Travelling hasn't excited me for as long as I remember, in any of the ways people claim it excites them. I look at it in a way that it involves torpor. The cluelessness of being in an unfamiliar city, its roads unknown and its landscape oddly out of place - all this irks me to an extent of shunning away from the idea of travelling. I don't really like the idea of being crippled in my head on where to go and hot to go where to go and all that nonsense.

The last two years, however, have seen a lot of travel in my life. Rather than travelling & pretending to be deliberately lost amid streets of a city and digesting the rhetoric of "discovering myself", I prefer to say I have taken holidays. Actually, I am on one when I write this. In a relatively unfamiliar city, feeding on tales spun about it by known folks associated with the city.
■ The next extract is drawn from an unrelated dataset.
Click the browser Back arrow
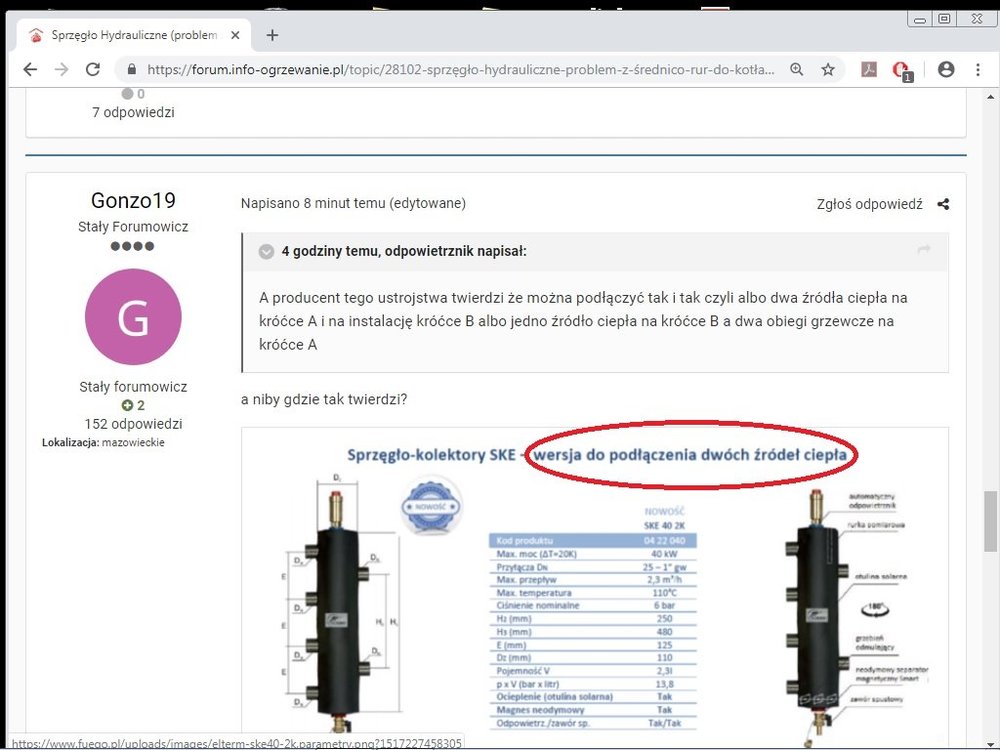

One thing though, stands out for me about going to places - amid all this mess. People. How universal each person is in some ways and how peculiarly distinct they are in their own ways. I spotted a young lady this morning, getting ready in her home to leave to work. Her appearance - a 'makeover' in fact, seemed to be at total odds with the household she belonged to. Does she like the makeover? Or is she only necessitated to adapt to it? If she's just necessitated, she's bathed in human universality, tied around by a rope called survival. If she's delighted by her daily cosmetic transformation, she's peculiar in a way that's original to her.

We humans...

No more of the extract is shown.